The Londoners arrived the following day. They announced that they were here for the first time not in the spirit of hostility, but to pray that their Lord the King might be released from his captivity. They also pleaded to the Bishop and Archbishop on behalf of the barons who had been captured, to obtain their liberty. Bishop Roger answered their petition in great length, repeating the substance of his speech of the preceding day, and adding:
'That it ill became the Londoners, who were regarded as nobles in England, to espouse the cause of those who had forsaken their lord in battle, at whose instigation, too, he had dishonoured the holy Church, and who made a show of favouring the Londoners, merely that they might wheedle them out of their money'.
When the Bishop had finished speaking, a certain clerk stood up, 'a chaplain,' it is said, of the Queen's, named Christian and presented a letter to the Bishop. Having read the letter in silence, the Bishop returned, saying aloud;
'that it was not genuine, nor ought it to be read before an assemblage of such exalted and religious persons; for, in addition to the objectionable matter contained in it, there was the name of a witness attached to it, who a year or two ago had, in the very chapter in which they were then sitting, applied the most opprobrious language to the venerable bishops.'
The clerk however, was not discouraged, but with admirable confidence read the letter to the council, the substance of which was:
"The Queen earnestly entreats the clergy assembled in general, and the Bishop of Winchester, the brother of her Lord, in particular, to restore her said Lord to his kingdom, whom wicked men, his own liege subjects, have cast into bonds."
To this letter the Bishop returned an answer similar to that which he had given to the Londoners, who, after having deliberated together, said they would communicate the decree of the council to their fellow citizens and as far as they were able, be answerable for their goodwill.
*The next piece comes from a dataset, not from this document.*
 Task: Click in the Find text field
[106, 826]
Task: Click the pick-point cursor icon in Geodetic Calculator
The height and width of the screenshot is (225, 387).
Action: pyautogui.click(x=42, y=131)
Within a day, the council was dissolved, after it had excommunicated many followers to the royal cause, among whom was William Martel, who had formerly been cup-bearer to King Henry, but was then sewer (a medieval household officer often of high rank in charge of serving the dishes at table and sometimes of seating and tasting) to Stephen. Bishop Roger was bitterly incensed towards William, for having intercepted and plundering many of his private properties.

Matilda had celebrated Easter at Wilton, from there she proceeded to Reading on the 4th May, where she was received with great honour. Robert of Oilli agreed to deliver up the castle of Oxford, of which Stephen had appointed him constable. From Oxford, after receiving the homage of that city and the surrounding country, she directed her course with great joy and exultation to St. Alban's, where she was met by a deputation of the citizens of London, who entered into a compact with her for the delivery of the Capital. With a great military pomp at Westminster she was received with a solemn procession. 

The greater part of England now acknowledged her authority, but while all things seemed to promise the speedy reduction of the whole kingdom to her rule, all became changed, a storm was ready to burst over her head.